NINES is delighted to be collaborating with the DHO, the national Digital Humanities Center of Ireland, in its first Summer School held outside the US, bringing together European and North American scholars. Dublin is one of the most vibrant capitals in Europe, with excellent theater and priceless literary collections.
This week-long workshop for scholars undertaking digital projects in nineteenth-century Irish, British, and American literary and cultural studies will be held at the Royal Irish Academy and Trinity College Dublin, 13-17 July 2009. The workshop will provide a practical setting where scholars can develop their own shared interests, goals, and problems to be addressed. The workshop will focus on theoretical, technical, administrative, and institutional issues relevant to the needs of specific projects.
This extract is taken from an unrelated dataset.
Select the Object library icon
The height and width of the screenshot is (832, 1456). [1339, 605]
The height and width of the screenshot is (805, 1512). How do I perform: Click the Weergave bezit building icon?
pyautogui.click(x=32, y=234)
The Summer School will offer four strands:
1) training in TEI Text Encoding (James Cummings and Dot Porter);
2) Database Design and Development (Don Gourley, Aja Teehan);
3) Data Design and Visualization (Paolo Battino, Shawn Day, and Faith Lawrence);
4) XML Transformations (Laura Mandell and Kirstyn Leuner).
In addition the Summer School will feature lectures and master classes by Jerome McGann and Hans Walter Gabler, two leading experts and theorists in digital humanities.
The cost of the workshop is 375 Euro, not including room and board. Both hotels and dormitory rooms are available. Possible social events include a pub crawl, theater outings, and excursions.
How to Apply:
Applications should not exceed two single-spaced pages. They should be headed with a project title and a one-sentence description of the project. They should include as well a developed project description that addresses each of the following matters:
* The scholarly rationale for the project;
· The technical and theoretical problems that face the project;
· The expected duration of the project, its phases, and some description of the current state;
· The digital technology used or needed by the project;
· The technical support available to the scholar at his or her home institution.